There’s no argument around this. Guns are made for killing, whether it’s animal or human life. 

In the next couple of weeks, we’re going to be seeing renewed calls for restrictions on gun sales and ownership, as well as push back from the NRA and other Second Amendment advocates trying to frame this as a mental health issue (in the case of Christina Grimmie’s killer) or as an issue with ISIS or Muslims (early reports indicate that the shooter at the Pulse had ISIS leanings). And while I do believe that mental illness and terrorist ideologies may have played a part in these tragedies, Christina Grimmie might still be alive if the deranged fan had gone at her with a knife instead of a gun, and I doubt fifty people would be dead if the killer had a knife. Maybe a couple people, but after the first few attempts at stabbing, someone’s bound to tackle this guy.

And it’s hard to argue mental illness or terrorism when a man uses a gun to intimidate his wife, which happens all too often, unfortunately.

The problem is, both these tragedies, and so many more, have been made possible by the use of guns.

Luckily, there is treatment for this problem. In Australia, Canada, England, Japan, and many other developed nations, gun violence is at waaaaaay lower levels than in America. The difference is that they have restrictions on who can have guns and what kinds of guns. Not a blanket ban on all guns, but some restrictions are in place. And I’m sure, that if America were to institute similar restrictions, we would see the same results. In fact, states with more gun control measures have lower instances of gun violence than states that do not.
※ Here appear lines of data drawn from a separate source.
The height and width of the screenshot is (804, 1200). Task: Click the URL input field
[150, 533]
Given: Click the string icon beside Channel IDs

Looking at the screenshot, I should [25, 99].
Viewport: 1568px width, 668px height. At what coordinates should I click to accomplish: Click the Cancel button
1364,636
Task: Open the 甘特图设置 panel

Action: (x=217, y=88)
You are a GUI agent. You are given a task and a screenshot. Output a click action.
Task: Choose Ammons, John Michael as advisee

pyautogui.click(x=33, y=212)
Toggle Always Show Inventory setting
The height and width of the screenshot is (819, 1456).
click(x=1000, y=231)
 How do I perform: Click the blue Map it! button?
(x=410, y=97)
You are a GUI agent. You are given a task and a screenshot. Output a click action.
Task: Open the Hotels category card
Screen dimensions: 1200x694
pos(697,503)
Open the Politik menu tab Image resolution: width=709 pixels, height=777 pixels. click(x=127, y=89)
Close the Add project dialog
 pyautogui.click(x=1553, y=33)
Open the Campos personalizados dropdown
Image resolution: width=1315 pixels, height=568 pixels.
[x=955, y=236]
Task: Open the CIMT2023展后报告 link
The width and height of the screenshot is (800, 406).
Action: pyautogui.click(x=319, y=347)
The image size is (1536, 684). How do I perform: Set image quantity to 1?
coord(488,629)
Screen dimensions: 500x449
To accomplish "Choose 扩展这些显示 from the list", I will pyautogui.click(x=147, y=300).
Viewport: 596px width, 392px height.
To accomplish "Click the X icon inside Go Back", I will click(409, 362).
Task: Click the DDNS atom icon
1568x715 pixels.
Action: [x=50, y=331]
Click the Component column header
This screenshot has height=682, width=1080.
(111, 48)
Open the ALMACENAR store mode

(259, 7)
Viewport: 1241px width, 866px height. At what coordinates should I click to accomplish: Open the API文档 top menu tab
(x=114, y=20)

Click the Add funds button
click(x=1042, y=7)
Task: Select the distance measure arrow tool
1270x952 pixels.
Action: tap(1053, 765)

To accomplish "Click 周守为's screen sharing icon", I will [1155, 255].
If we were to implement the same thing on a nationwide level, imagine how much the loss of life could be lowered.

And for those who say that gun control measures don’t work because bad guys will still get guns, so it’s best to give the good guys guns instead, I have this to say: if there are still people who run red lights, do we throw out traffic laws and just let people drive as they wish without consequences? If a boat or a house has a leak and water comes in, do we destroy the boat or the house and say they were useless and never would have worked? No, we prosecute the people who run the red lights for violating traffic laws. We patch up the holes so that water can’t get in. And if people are still getting restricted weapons and committing acts of violence with them, then doesn’t that prove even more that they’re criminals, and that they were willing to go to unsavory means to commit acts of violence? I think it does.

Not to mention, how do you know who’s a good guy and who’s a bad guy? It’s not as if the good guys are marked in green and the bad in red when they pull out their weapons. And in a crowded room where everyone has a gun? Really hard to tell!

It’s time to put a stop to displays like this.

Treatment is available. We just have to be brave enough to take it.

Otherwise, we’ll continue to have incidents like what we experienced this weekend, and families will wake up without loved ones because tragedies that could’ve been prevented weren’t. We need to admit that there’s a problem, we need to take measures to stop the problem, and we need to do this now. Not tomorrow. Not next month. Not next year, or in another years.

Now. Let’s push for expanded background checks, closing gun show loopholes, and banning assault weapons or other military-grade weaponry on the open market. Let’s also put aside funding for research into gun violence for the CDC, and expand the requirements needed to purchase and use a gun (a yearly gun safety course, for example, sounds sensible enough). If we can do that, I’m sure we can prevent more innocent losses of life.

Or we can go on as we have been doing. And we can’t allow that, under any circumstances.

Note: Immediately after finishing this, I saw a report that a man with weapons in his car had been arrested in LA near the Pride Festival there. Thank God law enforcement caught him, or who knows how many people might’ve been killed.